O diretor Fernando Coimbra, de "O Lobo Atrás da Porta", parte dessa condenação prévia para, ao estilo das comédias violentas dos irmãos Coen ("Gosto de Sangue", "Fargo"), mostrar que, independentemente de ser pequeno ou grande, o desvio moral tem o mesmo preço.

Enquanto a perversidade permanece dentro de casa, quando simulam um roubo seguido de estupro, os protagonistas vivem com liberdade seus delitos fantasiosos. Mas quando passam a levar essa perversão a outros patamares, eles já não têm domínio sobre o que fazem.

"Os Enforcados" é, em essência, sobre essa perda de controle, em que cada pequeno ato para mantê-los no jogo significa um aprofundamento em suas mazelas, sendo obrigados a verem o próprio e crescente processo de destruição moral.

Há uma parede que, nessa casa em construção, vira o pilar da indignidade. Por mais que a pintem ou a escondam, ela reflete as impurezas da alma, torturando principalmente aquela que, desde a primeira cena, queria apenas erguer seu palacete no alto do Rio de Janeiro.

O estado da casa, numa interminável construção, diz muito de nossa sociedade, de um mundo de aparências montado em bases não sólidas. Isso também se reflete na criação de um outro Estado dentro do Estado, a partir do jogo do bicho, com as suas regras próprias.

Há referências explícitas a obras de William Shakespeare, "Hamlet" e "Macbeth". Do primeiro, a ideia de um fraticídio e da aparição do fantasma do pai ao filho vingativo. Do segundo, a ambição como porta de entrada para a decadência moral, estimulado pela esposa.

Coimbra controla bem o ritmo de suspense, com o mundo do casal desabando até, se podemos dizer assim, se "canibalizarem" em prol da sobrevivência, dosando elementos shakespearianos de traição,  desconfiança e loucura.

Outros filmes já pegaram uma temática universal ou mesmo um livro conhecido e levaram para um universo diferente, geralmente realista e moderno, como "Grande Sertão", de Guel Arraes. A ambientação de "Os Enforcados" no submundo do jogo de bicho acrescenta pouco, porém.

Os personagens, como o tio vivido por Stephan Nercessian e os outros "capos" do jogo do bicho, são muito carciaturais, assim como o policial federal encarregado da investigação. A narrativa cresce quando o casal central tem seus limites testados.

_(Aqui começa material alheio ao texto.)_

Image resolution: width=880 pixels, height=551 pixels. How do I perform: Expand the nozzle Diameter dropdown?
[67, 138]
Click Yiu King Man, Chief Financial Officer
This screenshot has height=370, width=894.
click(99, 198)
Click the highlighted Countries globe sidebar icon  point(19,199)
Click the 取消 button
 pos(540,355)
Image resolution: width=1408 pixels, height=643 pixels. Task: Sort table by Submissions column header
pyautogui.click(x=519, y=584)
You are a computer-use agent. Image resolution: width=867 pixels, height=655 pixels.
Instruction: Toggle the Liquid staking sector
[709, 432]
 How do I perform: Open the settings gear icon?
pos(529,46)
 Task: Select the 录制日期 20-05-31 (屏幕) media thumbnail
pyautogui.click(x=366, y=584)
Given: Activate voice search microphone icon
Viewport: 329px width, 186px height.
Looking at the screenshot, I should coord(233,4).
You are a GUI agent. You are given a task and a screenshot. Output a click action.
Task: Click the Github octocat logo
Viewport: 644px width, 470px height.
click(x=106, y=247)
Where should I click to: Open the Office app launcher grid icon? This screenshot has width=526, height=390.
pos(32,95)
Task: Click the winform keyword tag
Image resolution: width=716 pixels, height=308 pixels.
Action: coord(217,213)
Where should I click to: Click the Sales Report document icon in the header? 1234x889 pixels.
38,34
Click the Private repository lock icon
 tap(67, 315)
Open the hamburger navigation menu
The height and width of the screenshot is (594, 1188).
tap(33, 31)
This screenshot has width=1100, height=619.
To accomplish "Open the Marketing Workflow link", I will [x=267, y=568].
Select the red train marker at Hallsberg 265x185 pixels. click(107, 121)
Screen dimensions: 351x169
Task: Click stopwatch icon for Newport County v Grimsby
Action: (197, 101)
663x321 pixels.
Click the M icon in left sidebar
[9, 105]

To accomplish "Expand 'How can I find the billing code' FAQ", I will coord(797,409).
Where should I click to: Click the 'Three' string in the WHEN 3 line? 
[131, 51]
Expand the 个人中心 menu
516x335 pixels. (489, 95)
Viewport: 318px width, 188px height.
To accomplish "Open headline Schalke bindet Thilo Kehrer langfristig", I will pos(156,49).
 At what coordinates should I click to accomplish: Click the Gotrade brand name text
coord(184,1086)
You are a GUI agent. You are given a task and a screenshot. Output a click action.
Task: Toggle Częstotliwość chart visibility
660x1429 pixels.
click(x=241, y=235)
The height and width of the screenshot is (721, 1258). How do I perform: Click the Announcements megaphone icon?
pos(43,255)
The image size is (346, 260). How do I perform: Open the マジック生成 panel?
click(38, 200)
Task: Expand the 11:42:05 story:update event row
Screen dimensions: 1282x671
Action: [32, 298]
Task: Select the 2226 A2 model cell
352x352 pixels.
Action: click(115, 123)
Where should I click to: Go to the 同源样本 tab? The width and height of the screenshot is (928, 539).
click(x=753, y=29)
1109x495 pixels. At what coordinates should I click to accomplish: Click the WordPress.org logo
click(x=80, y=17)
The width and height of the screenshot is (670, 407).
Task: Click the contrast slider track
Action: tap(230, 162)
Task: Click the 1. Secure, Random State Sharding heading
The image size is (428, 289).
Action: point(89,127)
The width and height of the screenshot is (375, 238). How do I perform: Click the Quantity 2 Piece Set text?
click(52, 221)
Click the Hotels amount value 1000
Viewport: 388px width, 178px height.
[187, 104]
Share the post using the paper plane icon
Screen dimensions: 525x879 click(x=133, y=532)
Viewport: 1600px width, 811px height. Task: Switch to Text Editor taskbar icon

Como em "O Lobo Atrás da Porta", nenhum personagem é santo, o que acaba sendo um aspecto interessante do filme, já que somos levados a nos solidarizar com Irandhir Santos pelo aspecto tragicômico, como nos trabalhos dos Coen.

E na escalada violenta do conflito interior e doméstico, Irandhir e Leandra Leal garantem boas interpretações, tornando os personagens miseravelmente humanos. A dupla e a boa mão de Coimbra para o gênero põe "Os Enfocardos" em um degrau acima de muitos suspenses hollywoodianos.